RAID 1 is a mirrored pair of disk drives. When a write is carried out to the mirrored pair of drives, the data is written to both disks simultaneously. When a read is carried out, the data is taken from one of the two drives. A RAID 1 drive pair can therefore handle twice the amount of reads than a standalone disk drive, and is why RAID 1 has been the RAID level of choice for high-end applications.
Due to the larger data capacities required by modern environments, RAID 10 is now the most prevalent among the RAID technologies for high-end applications, combining the mirroring of RAID 1 with the striping of RAID 0.
The main drawback of RAID 1 (and, for that matter, RAID 10) is that for the required disk space, the RAID overhead will double the amount of capacity you actually have to buy. For example, if you needed to store 300GB of data, you would have to buy 600GB of capacity.

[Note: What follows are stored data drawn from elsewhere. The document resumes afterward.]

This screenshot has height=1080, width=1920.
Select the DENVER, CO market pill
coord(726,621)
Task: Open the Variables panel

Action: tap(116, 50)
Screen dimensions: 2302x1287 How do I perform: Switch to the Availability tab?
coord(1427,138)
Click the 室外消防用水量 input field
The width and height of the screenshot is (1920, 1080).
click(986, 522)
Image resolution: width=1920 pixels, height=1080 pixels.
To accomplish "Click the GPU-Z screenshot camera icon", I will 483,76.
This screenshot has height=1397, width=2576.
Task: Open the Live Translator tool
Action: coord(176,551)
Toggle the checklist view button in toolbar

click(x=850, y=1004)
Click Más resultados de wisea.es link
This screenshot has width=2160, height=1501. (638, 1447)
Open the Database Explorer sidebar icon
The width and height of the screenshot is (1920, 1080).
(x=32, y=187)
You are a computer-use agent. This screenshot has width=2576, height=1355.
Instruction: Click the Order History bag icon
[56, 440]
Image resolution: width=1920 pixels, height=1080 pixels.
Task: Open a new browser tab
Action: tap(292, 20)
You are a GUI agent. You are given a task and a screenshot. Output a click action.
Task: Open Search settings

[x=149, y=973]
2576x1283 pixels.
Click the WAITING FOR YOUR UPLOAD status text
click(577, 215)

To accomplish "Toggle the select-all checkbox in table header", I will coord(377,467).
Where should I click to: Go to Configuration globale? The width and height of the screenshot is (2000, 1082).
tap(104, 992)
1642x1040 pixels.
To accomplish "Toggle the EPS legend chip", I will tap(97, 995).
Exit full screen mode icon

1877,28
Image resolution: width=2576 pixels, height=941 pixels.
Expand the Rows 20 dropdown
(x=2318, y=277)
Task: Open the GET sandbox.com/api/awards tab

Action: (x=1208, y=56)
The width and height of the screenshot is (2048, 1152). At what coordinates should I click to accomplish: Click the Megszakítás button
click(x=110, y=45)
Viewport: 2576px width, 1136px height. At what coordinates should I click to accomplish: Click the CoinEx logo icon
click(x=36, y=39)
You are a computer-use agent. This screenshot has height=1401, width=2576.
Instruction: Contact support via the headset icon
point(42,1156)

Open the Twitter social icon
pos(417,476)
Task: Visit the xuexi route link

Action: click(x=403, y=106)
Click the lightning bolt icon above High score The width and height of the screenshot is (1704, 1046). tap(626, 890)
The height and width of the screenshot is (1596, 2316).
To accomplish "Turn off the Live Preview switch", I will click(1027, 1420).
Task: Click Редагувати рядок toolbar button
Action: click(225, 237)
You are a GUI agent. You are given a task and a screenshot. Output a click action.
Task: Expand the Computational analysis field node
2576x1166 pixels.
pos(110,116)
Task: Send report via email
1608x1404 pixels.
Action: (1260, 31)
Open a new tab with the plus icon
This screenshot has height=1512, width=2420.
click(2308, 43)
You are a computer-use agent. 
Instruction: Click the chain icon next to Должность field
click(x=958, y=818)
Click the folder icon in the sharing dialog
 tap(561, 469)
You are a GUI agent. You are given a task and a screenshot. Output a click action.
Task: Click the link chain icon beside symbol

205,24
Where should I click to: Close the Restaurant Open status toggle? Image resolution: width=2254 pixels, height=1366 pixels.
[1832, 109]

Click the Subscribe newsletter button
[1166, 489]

With RAID 5 – assuming again that you buy five disks – four-fifths of the capacity you buy is usable because the data is shared across four of the drives while one of the disks in the array acts as a parity disk that knows where all that data is located.
If a disk fails, the array can work out what is supposed to be on the volume by checking against the parity disk. In the past, there was an issue with speed, but disks today are pretty quick. Normally a RAID 5 array would not be considered for a high read/write environment, because every transaction must also write to the parity disk, which creates a bottleneck.
RAID 5 volumes do take a while to rebuild, so that is another sacrifice you have to make when you choose this type of RAID level. You can also put an OS on a RAID 5 array, but there will be a performance issue to contend with, which is simply not worth it. Again, dividing a RAID slice into multiple partitions could be possible, but I would not recommend it.